(Description of the task) When a line below contains the word "computer", copy that line.
*** Working data ***
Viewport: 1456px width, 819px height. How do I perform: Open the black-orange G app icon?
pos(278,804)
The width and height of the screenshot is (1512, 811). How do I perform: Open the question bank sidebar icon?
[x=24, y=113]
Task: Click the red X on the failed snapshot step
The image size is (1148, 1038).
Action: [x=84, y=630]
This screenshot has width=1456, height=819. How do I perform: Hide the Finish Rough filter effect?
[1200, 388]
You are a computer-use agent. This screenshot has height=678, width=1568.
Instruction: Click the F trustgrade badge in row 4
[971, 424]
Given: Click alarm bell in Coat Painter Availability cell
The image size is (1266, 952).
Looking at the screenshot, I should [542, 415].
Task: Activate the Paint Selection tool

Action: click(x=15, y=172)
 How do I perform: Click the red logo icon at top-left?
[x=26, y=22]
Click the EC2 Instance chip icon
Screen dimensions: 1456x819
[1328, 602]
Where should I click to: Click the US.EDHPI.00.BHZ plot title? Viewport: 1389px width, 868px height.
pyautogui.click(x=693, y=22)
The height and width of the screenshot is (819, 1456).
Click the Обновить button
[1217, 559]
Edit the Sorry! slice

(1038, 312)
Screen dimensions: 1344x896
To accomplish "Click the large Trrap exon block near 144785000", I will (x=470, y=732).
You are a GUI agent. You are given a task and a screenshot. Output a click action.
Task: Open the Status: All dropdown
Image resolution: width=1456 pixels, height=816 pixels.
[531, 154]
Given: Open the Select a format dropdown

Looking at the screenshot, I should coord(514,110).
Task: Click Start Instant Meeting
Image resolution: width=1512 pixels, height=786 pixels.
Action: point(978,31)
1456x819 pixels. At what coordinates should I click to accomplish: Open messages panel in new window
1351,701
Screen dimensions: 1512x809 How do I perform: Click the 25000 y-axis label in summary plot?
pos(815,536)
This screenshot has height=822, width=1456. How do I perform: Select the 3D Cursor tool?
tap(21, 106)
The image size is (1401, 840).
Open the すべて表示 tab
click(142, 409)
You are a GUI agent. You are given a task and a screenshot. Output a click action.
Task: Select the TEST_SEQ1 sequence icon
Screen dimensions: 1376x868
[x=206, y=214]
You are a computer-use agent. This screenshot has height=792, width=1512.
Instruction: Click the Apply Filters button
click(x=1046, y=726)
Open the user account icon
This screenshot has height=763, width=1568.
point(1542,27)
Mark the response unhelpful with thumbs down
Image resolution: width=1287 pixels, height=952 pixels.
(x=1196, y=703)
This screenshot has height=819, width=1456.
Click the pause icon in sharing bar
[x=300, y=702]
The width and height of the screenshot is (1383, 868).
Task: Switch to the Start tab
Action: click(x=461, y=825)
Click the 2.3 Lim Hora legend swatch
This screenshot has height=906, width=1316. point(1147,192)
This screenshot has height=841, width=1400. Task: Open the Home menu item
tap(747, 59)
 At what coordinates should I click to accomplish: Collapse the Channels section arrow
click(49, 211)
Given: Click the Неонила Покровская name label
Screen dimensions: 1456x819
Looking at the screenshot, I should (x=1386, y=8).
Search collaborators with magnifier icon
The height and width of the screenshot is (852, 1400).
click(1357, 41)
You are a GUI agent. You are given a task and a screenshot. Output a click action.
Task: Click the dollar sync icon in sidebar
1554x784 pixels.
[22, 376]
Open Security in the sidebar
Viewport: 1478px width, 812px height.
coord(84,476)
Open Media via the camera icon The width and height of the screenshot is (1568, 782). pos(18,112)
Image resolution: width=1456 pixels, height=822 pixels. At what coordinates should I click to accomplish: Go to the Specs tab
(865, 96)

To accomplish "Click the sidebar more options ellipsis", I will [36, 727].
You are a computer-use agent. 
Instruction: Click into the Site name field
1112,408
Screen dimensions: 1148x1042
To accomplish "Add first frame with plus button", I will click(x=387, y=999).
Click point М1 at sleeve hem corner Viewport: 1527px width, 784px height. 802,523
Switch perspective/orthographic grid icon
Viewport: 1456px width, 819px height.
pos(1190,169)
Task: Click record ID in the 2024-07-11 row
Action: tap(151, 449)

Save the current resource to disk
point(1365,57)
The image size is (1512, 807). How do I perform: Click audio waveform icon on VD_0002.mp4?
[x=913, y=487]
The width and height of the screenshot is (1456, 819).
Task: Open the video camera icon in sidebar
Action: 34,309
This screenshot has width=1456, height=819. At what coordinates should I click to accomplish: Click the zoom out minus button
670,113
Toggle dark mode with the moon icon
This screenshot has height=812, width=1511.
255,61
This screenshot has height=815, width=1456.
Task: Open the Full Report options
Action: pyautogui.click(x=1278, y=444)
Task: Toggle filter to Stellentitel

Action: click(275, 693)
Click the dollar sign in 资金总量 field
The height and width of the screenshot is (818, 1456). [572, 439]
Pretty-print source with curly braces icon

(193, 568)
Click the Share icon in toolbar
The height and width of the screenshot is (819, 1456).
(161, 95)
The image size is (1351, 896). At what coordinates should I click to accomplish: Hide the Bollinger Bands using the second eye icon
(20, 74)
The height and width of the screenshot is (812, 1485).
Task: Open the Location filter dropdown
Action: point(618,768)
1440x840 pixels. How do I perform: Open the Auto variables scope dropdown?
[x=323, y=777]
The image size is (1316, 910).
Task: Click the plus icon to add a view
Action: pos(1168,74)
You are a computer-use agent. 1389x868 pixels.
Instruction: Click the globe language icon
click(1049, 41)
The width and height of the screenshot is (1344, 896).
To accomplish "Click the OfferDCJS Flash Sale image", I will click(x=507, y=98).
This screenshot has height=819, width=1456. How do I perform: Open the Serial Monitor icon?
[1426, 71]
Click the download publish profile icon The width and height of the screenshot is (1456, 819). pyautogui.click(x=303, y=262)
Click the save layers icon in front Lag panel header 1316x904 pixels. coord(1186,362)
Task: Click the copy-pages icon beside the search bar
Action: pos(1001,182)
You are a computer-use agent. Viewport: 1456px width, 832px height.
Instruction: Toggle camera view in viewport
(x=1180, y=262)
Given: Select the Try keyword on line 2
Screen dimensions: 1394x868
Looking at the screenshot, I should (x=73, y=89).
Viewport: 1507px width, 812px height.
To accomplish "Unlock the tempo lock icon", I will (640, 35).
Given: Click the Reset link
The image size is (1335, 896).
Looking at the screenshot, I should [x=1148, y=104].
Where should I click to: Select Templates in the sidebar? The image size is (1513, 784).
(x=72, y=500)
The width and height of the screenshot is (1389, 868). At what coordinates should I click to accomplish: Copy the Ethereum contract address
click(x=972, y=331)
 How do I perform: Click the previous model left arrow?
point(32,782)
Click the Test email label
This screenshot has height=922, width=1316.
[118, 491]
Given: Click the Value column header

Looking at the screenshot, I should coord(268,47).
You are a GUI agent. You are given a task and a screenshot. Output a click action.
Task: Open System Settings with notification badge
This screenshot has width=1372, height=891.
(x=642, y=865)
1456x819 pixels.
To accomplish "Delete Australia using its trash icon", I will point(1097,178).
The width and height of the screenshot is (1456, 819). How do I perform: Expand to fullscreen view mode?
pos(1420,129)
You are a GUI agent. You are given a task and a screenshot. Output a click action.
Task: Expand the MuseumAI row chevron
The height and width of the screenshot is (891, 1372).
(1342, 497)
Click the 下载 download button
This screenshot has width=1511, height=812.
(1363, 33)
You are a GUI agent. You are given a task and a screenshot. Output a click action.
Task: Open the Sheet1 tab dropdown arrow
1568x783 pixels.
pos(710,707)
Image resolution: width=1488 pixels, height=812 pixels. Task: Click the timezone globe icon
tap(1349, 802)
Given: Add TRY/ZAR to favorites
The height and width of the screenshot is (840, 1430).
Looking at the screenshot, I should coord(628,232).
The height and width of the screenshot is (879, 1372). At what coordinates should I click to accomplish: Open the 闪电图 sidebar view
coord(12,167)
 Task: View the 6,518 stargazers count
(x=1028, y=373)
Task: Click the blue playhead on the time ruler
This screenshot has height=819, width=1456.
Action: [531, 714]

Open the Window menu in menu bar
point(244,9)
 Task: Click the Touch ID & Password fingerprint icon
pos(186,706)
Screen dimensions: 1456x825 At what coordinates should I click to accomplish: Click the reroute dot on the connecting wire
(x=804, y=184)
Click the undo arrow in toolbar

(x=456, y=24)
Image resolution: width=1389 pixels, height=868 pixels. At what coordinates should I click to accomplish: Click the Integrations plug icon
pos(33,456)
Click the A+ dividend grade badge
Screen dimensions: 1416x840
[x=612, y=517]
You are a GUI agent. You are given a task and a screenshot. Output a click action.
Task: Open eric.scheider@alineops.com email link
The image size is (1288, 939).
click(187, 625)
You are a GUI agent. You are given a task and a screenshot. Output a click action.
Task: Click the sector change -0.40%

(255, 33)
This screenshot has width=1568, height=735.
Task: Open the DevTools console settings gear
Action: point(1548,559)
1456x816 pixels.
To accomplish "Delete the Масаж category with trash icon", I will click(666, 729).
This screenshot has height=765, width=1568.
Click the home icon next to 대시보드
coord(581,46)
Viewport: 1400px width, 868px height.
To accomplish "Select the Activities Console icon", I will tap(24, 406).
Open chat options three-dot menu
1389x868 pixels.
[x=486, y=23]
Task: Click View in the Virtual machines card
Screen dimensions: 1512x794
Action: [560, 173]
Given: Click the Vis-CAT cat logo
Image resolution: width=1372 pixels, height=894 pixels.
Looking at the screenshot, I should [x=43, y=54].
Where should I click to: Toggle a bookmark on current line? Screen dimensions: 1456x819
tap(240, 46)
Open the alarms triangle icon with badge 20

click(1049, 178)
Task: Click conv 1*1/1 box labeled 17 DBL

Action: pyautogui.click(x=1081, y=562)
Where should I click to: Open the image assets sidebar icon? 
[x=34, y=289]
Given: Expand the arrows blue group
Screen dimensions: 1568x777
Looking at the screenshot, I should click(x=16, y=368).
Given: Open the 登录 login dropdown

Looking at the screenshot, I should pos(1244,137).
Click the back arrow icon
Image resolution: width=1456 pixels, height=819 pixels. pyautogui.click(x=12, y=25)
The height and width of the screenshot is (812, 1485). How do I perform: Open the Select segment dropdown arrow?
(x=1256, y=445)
*** End of Working data ***
(Response to this task)
You are a computer-use agent. This screenshot has height=678, width=1568.
You are a computer-use agent. This screenshot has height=792, width=1512.
You are a computer-use agent. 
You are a computer-use agent. 1389x868 pixels.
You are a computer-use agent. Viewport: 1456px width, 832px height.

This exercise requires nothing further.